ASSIGNED TASK: Every line below from the one with "This screenshot has width=1024, height=546." through the one with "This screenshot has height=545, width=607." should be retyped exactly, both ends included; no other lines and no pictures.

EXERCISE INPUTS:
──────────────────────────────

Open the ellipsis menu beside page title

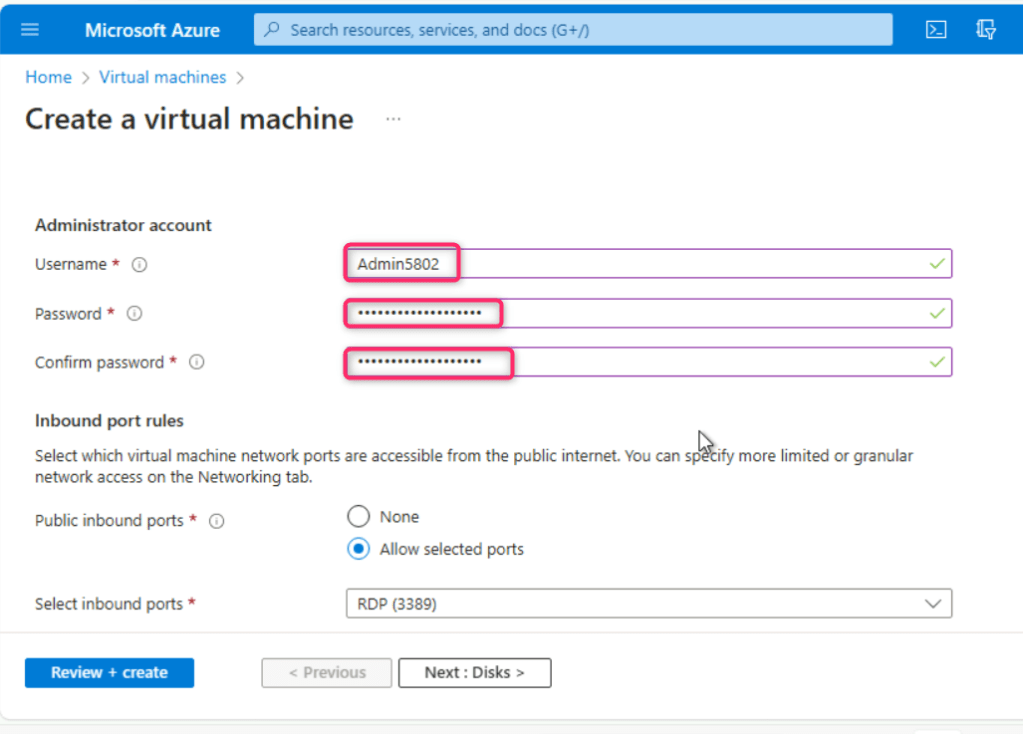pos(393,119)
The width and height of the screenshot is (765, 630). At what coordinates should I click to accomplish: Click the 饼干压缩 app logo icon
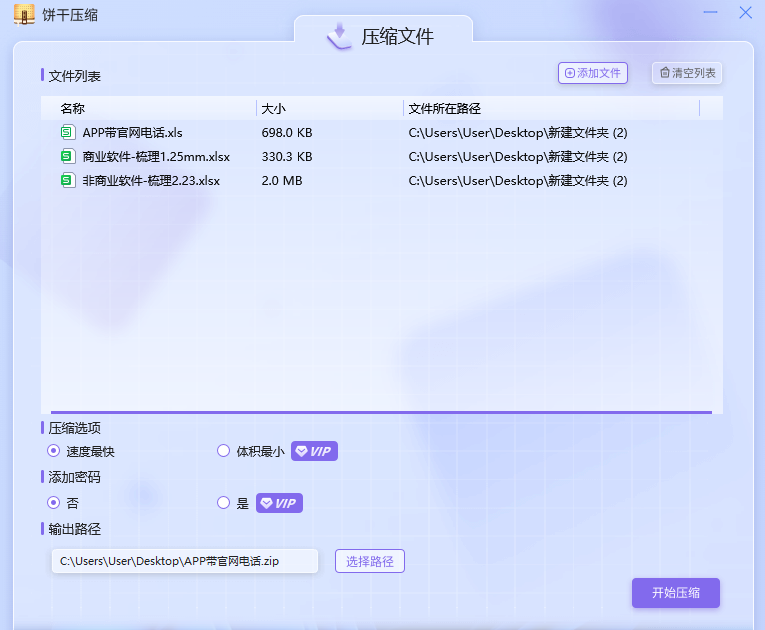pos(24,15)
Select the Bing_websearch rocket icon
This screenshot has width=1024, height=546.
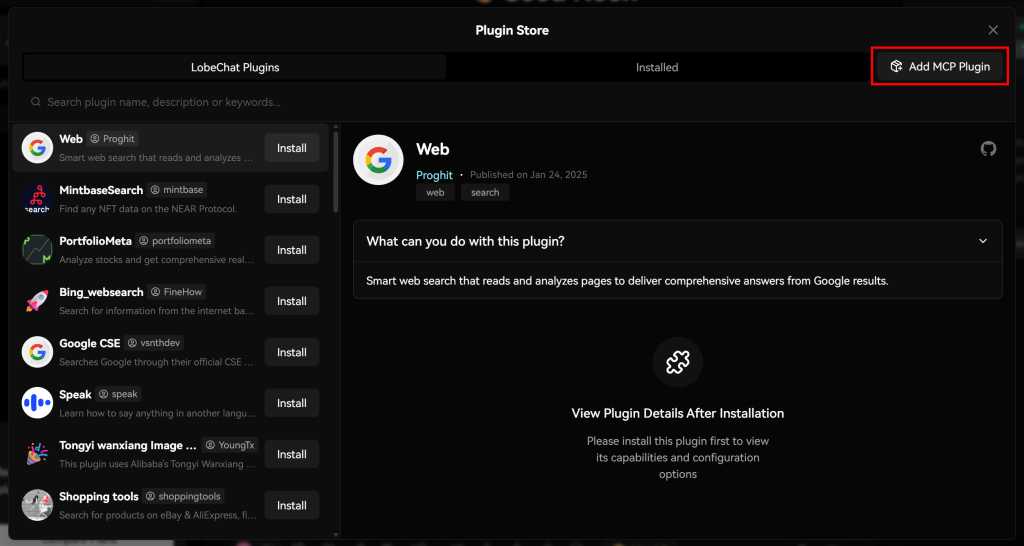pyautogui.click(x=37, y=301)
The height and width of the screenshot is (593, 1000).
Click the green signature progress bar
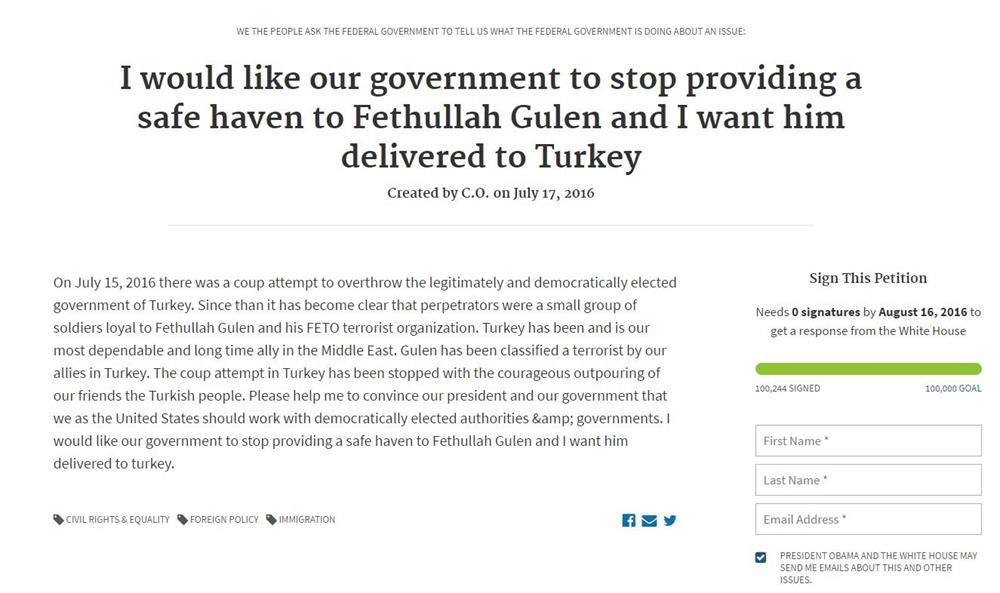[x=868, y=369]
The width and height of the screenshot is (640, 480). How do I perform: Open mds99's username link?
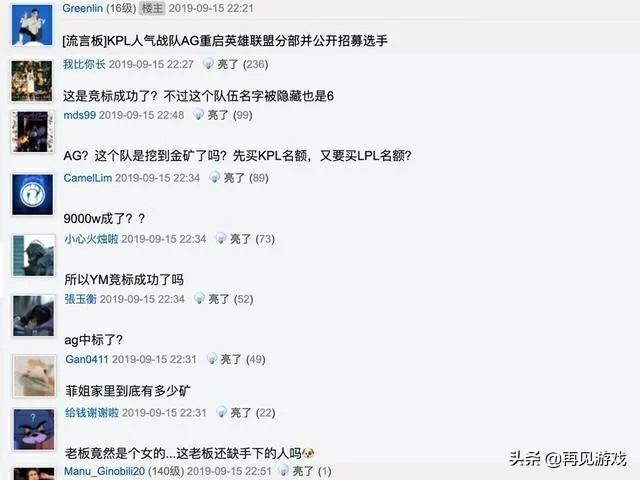(80, 115)
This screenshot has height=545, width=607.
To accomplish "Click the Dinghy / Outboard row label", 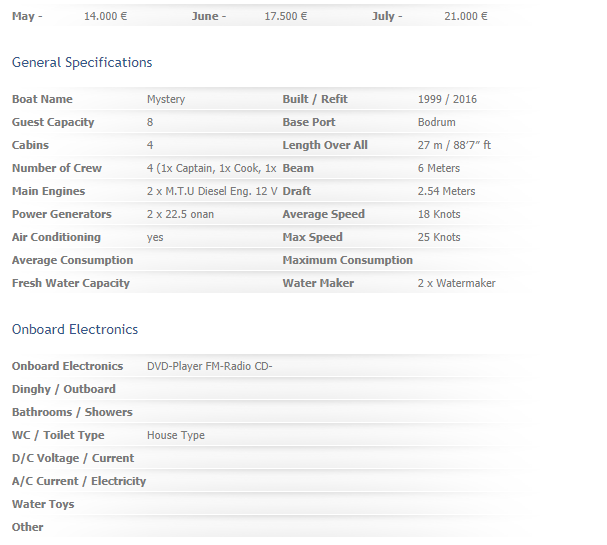I will 64,389.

──────────────────────────────

SOLUTION TO THIS EXERCISE:
This screenshot has width=1024, height=546.
pyautogui.click(x=37, y=301)
The height and width of the screenshot is (593, 1000).
Click the green signature progress bar
[x=868, y=369]
The width and height of the screenshot is (640, 480). How do I perform: Open mds99's username link?
(80, 115)
This screenshot has height=545, width=607.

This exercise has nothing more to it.